My initial idea was to do a multiplication table, but with a group this big I am sure there must be another way. For units, I was thinking all polynomials that are coprime to $x$ and $x+2$, but this isn’t what the solutions have.

He lists the units as $1, 5, x+1, 2x+5, 3x+1, 3x+5, 4x+1, 5x+5$, but gives no reason why. I understand these are all coprime to the ideal, but why isn’t $x+3$ an ideal for example?

He then says the zero divisors are everything that isn’t a unit or zero.

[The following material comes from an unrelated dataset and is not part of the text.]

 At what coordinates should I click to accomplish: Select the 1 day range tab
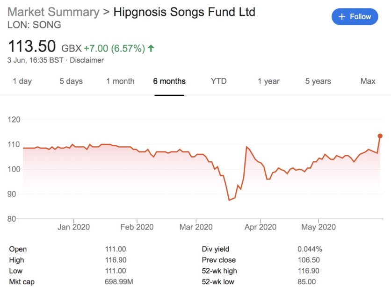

Why is this? I thought it was possible for an element to be neither a unit nor a zero divisor.

Thank you very much.

Answer 1

Hint: first we can think of elements of $\mathbb{Z}_6[x]/(x^2+2x)$ is of the form $a+bx$ where $a,b\in \mathbb{Z}_6$.

Now $a+bx$ is a unit if and only if there is $c+dx$ such that $(a+bx)(c+dx)=1$. Note that since $x^2=-2x$ in the ring, we have \begin{align}1=(a+bx)(c+dx)&=ac+(ad+bc)x+bdx^2\\&=ac+(ad+bc)x+bd(-2x)\\ &=ac+(ad+bc-2bd)x \end{align}

Then you need to solve system of equation $ac=1$ and $ad+bc-2bd=0$.

Answer 2

First, note that this quotient ring is finite (since $x^2+2x$ is monic). In fact it must have $36$ elements.

Now in a finite (commutative) ring $R$, every element is either a unit, zero or a zero-divisor.

Why? Well, for any nonzero element $x$ in $R$, consider the sequence $x^n$ for $n\in \Bbb{N}$. By pigeonhole $x^n=x^m$ for some $n,m$ with $n<m$. Then $x^nx^{m-n}=x^n$, or $x^n(x^{m-n}-1)=0$. There are two possibilities. Either $x^{m-n}-1=0$ and $x^{m-n}=1$, so $x$ is a unit, or $x^{m-n}-1\ne 0$. In this case, let $a$ be the least integer such that $x^a(x^{m-n}-1)=0$. Then $c=x^{a-1}(x^{m-n}-1)\ne 0$ but $xc=0$.

For the specifics of finding the actual units, user9077 has already given a good answer, so I won't duplicate that.